═══ Data for this exercise

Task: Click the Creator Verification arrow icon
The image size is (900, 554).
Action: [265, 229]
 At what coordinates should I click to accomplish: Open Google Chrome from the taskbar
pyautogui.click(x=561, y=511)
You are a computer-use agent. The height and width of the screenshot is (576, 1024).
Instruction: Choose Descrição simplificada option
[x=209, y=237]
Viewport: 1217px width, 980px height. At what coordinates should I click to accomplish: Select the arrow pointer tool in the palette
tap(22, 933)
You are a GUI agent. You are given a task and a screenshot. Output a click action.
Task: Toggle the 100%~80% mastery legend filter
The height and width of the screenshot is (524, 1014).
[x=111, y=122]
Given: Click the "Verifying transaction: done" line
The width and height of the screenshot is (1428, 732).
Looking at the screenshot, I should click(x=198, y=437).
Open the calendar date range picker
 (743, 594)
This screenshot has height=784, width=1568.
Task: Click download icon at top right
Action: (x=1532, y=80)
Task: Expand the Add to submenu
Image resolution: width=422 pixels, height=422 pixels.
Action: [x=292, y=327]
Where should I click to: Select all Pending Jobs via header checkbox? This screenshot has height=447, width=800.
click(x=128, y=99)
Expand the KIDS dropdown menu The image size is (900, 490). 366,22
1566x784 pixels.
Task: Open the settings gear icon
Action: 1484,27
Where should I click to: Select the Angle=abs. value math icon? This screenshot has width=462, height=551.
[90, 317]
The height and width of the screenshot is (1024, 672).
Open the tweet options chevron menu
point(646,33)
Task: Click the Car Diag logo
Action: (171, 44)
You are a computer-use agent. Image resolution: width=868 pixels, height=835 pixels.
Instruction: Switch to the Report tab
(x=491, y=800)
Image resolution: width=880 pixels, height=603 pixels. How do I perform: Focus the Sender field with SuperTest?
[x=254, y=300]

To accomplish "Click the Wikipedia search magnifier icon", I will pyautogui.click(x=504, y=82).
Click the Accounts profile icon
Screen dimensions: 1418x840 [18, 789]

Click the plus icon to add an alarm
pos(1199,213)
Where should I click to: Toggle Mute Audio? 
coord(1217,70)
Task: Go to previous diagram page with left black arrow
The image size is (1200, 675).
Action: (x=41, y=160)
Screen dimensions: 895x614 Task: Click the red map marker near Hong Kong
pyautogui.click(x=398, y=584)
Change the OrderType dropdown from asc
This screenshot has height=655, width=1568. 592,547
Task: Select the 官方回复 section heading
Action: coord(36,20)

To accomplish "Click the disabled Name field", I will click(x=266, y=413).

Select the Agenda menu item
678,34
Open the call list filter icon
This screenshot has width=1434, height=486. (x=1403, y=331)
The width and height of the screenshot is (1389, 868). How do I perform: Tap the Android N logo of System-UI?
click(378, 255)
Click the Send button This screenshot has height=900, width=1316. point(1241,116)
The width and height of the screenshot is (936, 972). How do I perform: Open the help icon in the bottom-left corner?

══════

Task statement:
Copy all of the data above line for line, changing nothing.

Response to this task:
Task: Click the Creator Verification arrow icon
The image size is (900, 554).
Action: [265, 229]
 At what coordinates should I click to accomplish: Open Google Chrome from the taskbar
pyautogui.click(x=561, y=511)
You are a computer-use agent. The height and width of the screenshot is (576, 1024).
Instruction: Choose Descrição simplificada option
[x=209, y=237]
Viewport: 1217px width, 980px height. At what coordinates should I click to accomplish: Select the arrow pointer tool in the palette
tap(22, 933)
You are a GUI agent. You are given a task and a screenshot. Output a click action.
Task: Toggle the 100%~80% mastery legend filter
The height and width of the screenshot is (524, 1014).
[x=111, y=122]
Given: Click the "Verifying transaction: done" line
The width and height of the screenshot is (1428, 732).
Looking at the screenshot, I should click(x=198, y=437).
Open the calendar date range picker
 (743, 594)
This screenshot has height=784, width=1568.
Task: Click download icon at top right
Action: (x=1532, y=80)
Task: Expand the Add to submenu
Image resolution: width=422 pixels, height=422 pixels.
Action: [x=292, y=327]
Where should I click to: Select all Pending Jobs via header checkbox? This screenshot has height=447, width=800.
click(x=128, y=99)
Expand the KIDS dropdown menu The image size is (900, 490). 366,22
1566x784 pixels.
Task: Open the settings gear icon
Action: 1484,27
Where should I click to: Select the Angle=abs. value math icon? This screenshot has width=462, height=551.
[90, 317]
The height and width of the screenshot is (1024, 672).
Open the tweet options chevron menu
point(646,33)
Task: Click the Car Diag logo
Action: (171, 44)
You are a computer-use agent. Image resolution: width=868 pixels, height=835 pixels.
Instruction: Switch to the Report tab
(x=491, y=800)
Image resolution: width=880 pixels, height=603 pixels. How do I perform: Focus the Sender field with SuperTest?
[x=254, y=300]

To accomplish "Click the Wikipedia search magnifier icon", I will pyautogui.click(x=504, y=82).
Click the Accounts profile icon
Screen dimensions: 1418x840 [18, 789]

Click the plus icon to add an alarm
pos(1199,213)
Where should I click to: Toggle Mute Audio? 
coord(1217,70)
Task: Go to previous diagram page with left black arrow
The image size is (1200, 675).
Action: (x=41, y=160)
Screen dimensions: 895x614 Task: Click the red map marker near Hong Kong
pyautogui.click(x=398, y=584)
Change the OrderType dropdown from asc
This screenshot has height=655, width=1568. 592,547
Task: Select the 官方回复 section heading
Action: coord(36,20)

To accomplish "Click the disabled Name field", I will click(x=266, y=413).

Select the Agenda menu item
678,34
Open the call list filter icon
This screenshot has width=1434, height=486. (x=1403, y=331)
The width and height of the screenshot is (1389, 868). How do I perform: Tap the Android N logo of System-UI?
click(378, 255)
Click the Send button This screenshot has height=900, width=1316. point(1241,116)
The width and height of the screenshot is (936, 972). How do I perform: Open the help icon in the bottom-left corner?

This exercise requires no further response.